Thursday, March 9, 2017

Opening the Spring of the Muses

Hi
Hooves on Helicon

Harder. The hooves drive sparks from the rock.
The great wings beat the air, driving a warm wind
Across the snowy slopes of the mountain.
Again, the hooves come down. And again.
The rock groans and yields, releasing the jets
Of the secret spring. I am down on my knees,
Catching the water in my open mouth.
Shockingly cold and pure, it floods my senses
And a figure takes form before me, from the mist.
I know her as grey-eyed Clio, muse of History.
Her sister appears at my other side. I know she is
Sophrosyne, or Tempering. She is not on the roll-call
Of muses; she has come because I need her instruction.
Above my feminine guides, huge as the mountain,
Is their mother, Memory.

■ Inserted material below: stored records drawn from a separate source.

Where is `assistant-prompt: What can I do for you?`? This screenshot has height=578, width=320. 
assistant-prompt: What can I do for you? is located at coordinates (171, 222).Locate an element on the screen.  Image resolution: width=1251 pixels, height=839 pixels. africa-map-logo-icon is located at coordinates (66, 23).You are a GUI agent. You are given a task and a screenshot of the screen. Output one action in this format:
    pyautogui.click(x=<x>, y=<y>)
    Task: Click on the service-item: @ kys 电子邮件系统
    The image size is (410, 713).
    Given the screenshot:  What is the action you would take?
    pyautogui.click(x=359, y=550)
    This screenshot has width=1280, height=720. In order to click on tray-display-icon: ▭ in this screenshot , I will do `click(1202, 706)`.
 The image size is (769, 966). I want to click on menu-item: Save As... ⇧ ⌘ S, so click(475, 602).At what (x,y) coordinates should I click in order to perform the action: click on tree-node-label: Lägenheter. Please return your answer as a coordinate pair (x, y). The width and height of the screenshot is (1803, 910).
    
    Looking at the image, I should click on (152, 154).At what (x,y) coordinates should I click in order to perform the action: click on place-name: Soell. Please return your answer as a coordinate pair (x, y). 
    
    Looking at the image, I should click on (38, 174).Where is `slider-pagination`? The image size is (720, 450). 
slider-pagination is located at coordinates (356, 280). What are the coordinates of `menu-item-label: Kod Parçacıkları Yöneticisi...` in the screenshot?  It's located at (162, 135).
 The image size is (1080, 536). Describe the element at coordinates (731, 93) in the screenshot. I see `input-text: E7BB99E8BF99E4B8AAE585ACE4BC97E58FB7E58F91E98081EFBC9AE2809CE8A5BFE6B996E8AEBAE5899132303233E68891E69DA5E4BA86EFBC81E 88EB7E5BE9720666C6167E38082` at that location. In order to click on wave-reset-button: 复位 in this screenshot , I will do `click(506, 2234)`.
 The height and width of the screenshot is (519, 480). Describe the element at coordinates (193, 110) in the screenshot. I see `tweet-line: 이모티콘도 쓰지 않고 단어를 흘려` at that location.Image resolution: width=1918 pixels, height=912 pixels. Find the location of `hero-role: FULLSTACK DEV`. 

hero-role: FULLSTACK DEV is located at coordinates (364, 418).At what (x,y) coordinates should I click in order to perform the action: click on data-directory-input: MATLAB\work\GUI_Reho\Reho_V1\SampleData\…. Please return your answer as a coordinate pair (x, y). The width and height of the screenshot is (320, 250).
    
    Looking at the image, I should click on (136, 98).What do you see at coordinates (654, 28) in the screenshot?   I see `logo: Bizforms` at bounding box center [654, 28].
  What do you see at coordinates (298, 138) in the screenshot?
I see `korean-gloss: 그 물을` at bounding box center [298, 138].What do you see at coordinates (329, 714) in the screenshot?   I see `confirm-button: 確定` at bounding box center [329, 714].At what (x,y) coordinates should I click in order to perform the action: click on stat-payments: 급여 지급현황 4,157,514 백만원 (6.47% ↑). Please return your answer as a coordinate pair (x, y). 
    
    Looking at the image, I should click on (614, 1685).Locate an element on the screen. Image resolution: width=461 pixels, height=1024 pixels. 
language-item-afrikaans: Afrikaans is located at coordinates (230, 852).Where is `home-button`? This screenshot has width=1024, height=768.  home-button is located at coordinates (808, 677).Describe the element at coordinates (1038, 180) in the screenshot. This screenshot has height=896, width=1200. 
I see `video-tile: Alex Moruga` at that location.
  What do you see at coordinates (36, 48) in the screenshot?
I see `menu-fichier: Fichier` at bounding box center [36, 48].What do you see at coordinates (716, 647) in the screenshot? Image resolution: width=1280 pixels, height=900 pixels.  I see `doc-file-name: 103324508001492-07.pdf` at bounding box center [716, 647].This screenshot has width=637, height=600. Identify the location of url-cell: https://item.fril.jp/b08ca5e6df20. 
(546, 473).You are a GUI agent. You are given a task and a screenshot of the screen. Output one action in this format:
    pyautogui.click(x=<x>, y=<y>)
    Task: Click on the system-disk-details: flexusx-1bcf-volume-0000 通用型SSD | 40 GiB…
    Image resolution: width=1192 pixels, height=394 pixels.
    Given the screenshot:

Knowing is remembering.
I am here to help people remember the origin
And purpose of their lives. My sun-father shines
A blessing on the peak, twin ravens, black and white.








In the myth, the Hippocrene spring on Mount Helicon, sacred to the Muses, is opened when Pegasus drums his mighty hooves on the rock. It's a way of creation.


Sophrosyne is, indeed, not in the roll-call of the Muses. But she appeared in the lucid dream that gave birth to this poem.

Image: Apulian red-figure vase, 4th century BCE.